### Tasks for this exercise
a. Summarize the rugby union text in two sentences.
b. Update a section of the rugby union text, replacing "popular" with "widely played". Begin at the words "If you don’t" and stop after "now quite common.".
c. Write what follows the last sentence of the rugby union text.

### Text section
+ + + + + + +

The Harlequins and most clubs in Hawaii are Rugby Union organizations. This should not be confused with Rugby League, which is similar but different.

If you don’t understand the difference between union and league, don’t feel bad. Many involved in the sport suffer the same problem. What you really need to know is that when someone refers to rugby, they most likely mean Rugby Union. It is the more popular version of the sport, New Zealand’s famed All Blacks play Rugby Union. The World Cup, as seen in the movie Invictus, is Rugby Union.

Union began in 1871, when the English clubs gathered to codify the various rules under which the game was being played. Concerns over professionalism in the sport led to a split in 1892, after it became known that the Yorkshire clubs were compensating players for missing work. Both now have professional and amateur associations, and while it was at one time difficult to move between organizations, it is now quite common.

Union, because of its size, tends to be a bit more intense, according to Stokes. It also reflects the state’s style of play. “If you do a season in Hawaii and compare it to the Mainland, it’s much harder. And it’s hotter, and it’s more uncomfortable when the ground is harder. Generally, it’s a tougher game.”

+ + + + + + +

### Dataset extract
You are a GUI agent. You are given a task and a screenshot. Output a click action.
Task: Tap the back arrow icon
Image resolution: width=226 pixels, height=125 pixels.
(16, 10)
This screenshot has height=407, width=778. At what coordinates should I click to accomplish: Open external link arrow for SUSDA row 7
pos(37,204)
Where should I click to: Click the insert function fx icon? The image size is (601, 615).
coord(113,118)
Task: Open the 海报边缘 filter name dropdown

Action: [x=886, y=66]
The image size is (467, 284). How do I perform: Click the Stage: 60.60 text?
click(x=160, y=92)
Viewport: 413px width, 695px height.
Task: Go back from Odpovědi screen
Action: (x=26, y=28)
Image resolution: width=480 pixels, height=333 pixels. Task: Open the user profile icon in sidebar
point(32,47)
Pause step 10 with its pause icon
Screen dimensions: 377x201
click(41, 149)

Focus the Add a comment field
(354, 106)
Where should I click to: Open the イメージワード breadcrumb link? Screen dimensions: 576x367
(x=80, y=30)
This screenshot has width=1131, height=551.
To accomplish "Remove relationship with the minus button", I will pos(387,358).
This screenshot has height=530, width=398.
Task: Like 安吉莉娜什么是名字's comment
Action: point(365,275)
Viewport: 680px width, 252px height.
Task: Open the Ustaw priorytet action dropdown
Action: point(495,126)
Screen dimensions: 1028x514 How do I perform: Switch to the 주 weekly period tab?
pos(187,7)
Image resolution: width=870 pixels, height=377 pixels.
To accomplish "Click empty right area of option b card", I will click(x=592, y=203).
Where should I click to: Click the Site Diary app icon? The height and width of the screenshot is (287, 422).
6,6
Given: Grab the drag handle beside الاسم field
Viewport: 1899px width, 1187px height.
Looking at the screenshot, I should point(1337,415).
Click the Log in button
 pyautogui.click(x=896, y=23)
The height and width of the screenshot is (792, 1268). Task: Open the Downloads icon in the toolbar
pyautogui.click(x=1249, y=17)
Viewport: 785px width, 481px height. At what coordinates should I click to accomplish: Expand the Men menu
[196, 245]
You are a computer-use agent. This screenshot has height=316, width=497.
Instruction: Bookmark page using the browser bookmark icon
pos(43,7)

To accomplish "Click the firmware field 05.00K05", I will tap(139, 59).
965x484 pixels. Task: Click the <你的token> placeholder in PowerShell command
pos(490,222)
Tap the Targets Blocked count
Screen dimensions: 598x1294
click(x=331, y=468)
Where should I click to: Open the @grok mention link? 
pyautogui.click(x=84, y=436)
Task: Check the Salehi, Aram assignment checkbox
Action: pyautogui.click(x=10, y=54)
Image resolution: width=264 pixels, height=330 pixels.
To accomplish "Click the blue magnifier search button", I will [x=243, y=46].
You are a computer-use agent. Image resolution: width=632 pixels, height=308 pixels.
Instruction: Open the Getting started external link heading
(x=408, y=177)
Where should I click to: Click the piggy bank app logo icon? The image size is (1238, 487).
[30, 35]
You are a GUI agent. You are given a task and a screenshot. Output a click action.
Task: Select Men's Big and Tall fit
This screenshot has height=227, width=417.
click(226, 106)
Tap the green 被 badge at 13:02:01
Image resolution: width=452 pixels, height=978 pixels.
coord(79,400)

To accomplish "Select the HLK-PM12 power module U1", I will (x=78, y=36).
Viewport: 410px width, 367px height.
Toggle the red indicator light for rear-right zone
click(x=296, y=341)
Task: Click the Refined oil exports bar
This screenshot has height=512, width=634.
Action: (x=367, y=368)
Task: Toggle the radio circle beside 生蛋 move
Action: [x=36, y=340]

+ + + + + + +

### Outputs for the tasks
a. Most clubs in Hawaii, including the Harlequins, play Rugby Union, the more popular version of rugby, which began in 1871 and saw a split in 1892 over concerns about professionalism. According to Stokes, Union tends to be more intense, and a season in Hawaii is harder and hotter than one on the Mainland.

b.
If you don’t understand the difference between union and league, don’t feel bad. Many involved in the sport suffer the same problem. What you really need to know is that when someone refers to rugby, they most likely mean Rugby Union. It is the more widely played version of the sport, New Zealand’s famed All Blacks play Rugby Union. The World Cup, as seen in the movie Invictus, is Rugby Union.

Union began in 1871, when the English clubs gathered to codify the various rules under which the game was being played. Concerns over professionalism in the sport led to a split in 1892, after it became known that the Yorkshire clubs were compensating players for missing work. Both now have professional and amateur associations, and while it was at one time difficult to move between organizations, it is now quite common.

c.
Perhaps it’s a pleasurable difference for Stokes, who grew up playing in much different conditions. “We have the other side of the scale. You can have frost, freezing mud and rain. There is probably a happy meeting somewhere in Southern France,” he says with laugh.

Stokes, who is a professor at John A. Burns School of Medicine, believes the revival of rugby as an Olympic sport in 2016 will give it a boost. The U.S. boasts more than 450,000 players (including 67,000 high school students) and 2,500 clubs, and has a history of success at the games. The U.S. won gold in both 1920 and 1924 – the last year rugby was played as an official sport. It’s a small sample size but, hey, history is history.

Instead of rugby 15s (Union) or 13s (League), the Rio games will feature rugby sevens, or seven-person rugby teams. The promotion of the faster and more open version of the game is good for both the Olympics and the future of Hawaii rugby, says Stokes. “In a way, sevens is more important. That’s the one that we, as a club, can get into the national championship.”

Because of its location, the Rugby Hawaii Union champion gets automatic berth into the tournament – that is, if its players have the correct birth certificates. The Harlequins won the 2012 league title but were not eligible because of a number of foreign-born players on the team.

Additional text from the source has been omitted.